Filming studios, the new French El Dorado?
Of Money Heist to The Crown Passing by Lupine and Lost bullet : the successful films and series that invade the screens of our platforms are no longer the prerogative of Americans alone. Netflix, the first, bet on “local” productions to diversify its offer. And the recent European directive which obliges these video on demand services to invest 25% of their turnover in European productions should accentuate this trend. A real godsend for the film and audiovisual production sector.
In France, the year 2021 was that of all records. Demand has literally exploded (15,500 days of filming, 2.8 billion euros of expenditure incurred in the territory, including 400 million for international productions), to the point of putting pressure on our production capacities. The exit from the health crisis is one explanation but not the only one, according to the National Center for Cinema and the Moving Image (CNC), which forecasts a doubling of the volume of production by 2030, driven mainly by development. platforms.
The phenomenon has not escaped the government, which has made “the production of cultural and creative content» one of the ten areas of excellence in which the public authorities wish to invest as part of its France 2030 plan, presented last year. A way to promote, in a largely globalized sector, the “French touch” dear to President Emmanuel Macron.
Because if the issue is essentially economic – the sector represents 640,000 jobs and 91 billion euros in turnover – it also touches on the ultra-sensitive question of cultural sovereignty in the face of services managed mainly by American giants.
“The question is who, today, is building the French, European and global imagination of tomorrow. It’s a competition. No more no less “, explained the President of the Republic. Above all, this plan, baptized “La Grande Fabrique de l’image”, aims “to provide sufficient capacity to avoid what is happening in the UK, where the Pinewood studios in Shepperton are booked by Disney and Netflix productions for the next ten years”, we observe at the CNC.
Undersized studios
However, in this area, France is clearly undersized. “Our weakness is the number of film sets and above all their size: the largest available to French studios (2,000 m2 at the Cité du Cinéma, editor’s note) are smaller than most of those of our European neighbours,” observes Jean-Yves Mirski, general delegate of the Federation of cinema, audiovisual and multimedia industries (Ficam).

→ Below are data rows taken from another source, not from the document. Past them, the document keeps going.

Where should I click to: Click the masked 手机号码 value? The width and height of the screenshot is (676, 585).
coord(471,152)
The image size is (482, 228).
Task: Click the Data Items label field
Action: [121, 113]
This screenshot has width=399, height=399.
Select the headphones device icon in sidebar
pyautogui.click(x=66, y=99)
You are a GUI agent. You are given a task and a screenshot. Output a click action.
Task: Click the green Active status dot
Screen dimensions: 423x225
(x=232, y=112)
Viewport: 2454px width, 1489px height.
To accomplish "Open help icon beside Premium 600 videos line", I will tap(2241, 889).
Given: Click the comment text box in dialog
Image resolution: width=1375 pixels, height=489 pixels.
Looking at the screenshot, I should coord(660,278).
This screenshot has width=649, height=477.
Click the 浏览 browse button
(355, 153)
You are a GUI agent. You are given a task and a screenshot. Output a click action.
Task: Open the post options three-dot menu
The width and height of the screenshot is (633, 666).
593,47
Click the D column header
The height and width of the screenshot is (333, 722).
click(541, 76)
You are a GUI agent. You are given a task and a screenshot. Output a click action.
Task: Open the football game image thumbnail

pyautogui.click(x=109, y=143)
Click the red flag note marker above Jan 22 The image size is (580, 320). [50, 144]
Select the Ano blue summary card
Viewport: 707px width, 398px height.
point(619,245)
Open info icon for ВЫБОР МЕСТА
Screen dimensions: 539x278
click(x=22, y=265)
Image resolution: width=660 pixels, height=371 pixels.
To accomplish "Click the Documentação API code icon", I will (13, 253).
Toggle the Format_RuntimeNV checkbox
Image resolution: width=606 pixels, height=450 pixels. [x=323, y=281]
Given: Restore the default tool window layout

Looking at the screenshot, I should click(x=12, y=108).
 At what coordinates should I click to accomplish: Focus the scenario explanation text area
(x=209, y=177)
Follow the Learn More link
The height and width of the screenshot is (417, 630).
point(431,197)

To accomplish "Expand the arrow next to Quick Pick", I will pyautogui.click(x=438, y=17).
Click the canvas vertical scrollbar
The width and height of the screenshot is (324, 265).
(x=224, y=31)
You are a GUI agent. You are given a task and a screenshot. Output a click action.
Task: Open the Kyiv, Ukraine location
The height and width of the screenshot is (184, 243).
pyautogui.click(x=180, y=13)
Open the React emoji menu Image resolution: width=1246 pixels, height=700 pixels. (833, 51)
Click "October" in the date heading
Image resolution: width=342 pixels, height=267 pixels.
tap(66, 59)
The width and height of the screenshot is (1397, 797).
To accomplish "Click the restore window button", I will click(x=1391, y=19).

This French delay, analyzed from 2019 in a report by Serge Siritzky, is historically explained by the influence of the New Wave, which from the 1960s will lead directors to abandon the studios to favor natural settings. Competition in the 1990s from Eastern European studios and their cheap labor did the rest.
“Today, tax credits on film production expenses make our territory more competitive, in particular to attract foreign creations, but we are facing a bottleneck,” adds Jean-Yves Mirski. However, everything contributes according to him, in the future, to a return to the studios: the increasingly great difficulties of filming in cities, in particular in Paris, because of the carbon footprint, and the progress of technology which allow you to virtually recreate outdoor settings.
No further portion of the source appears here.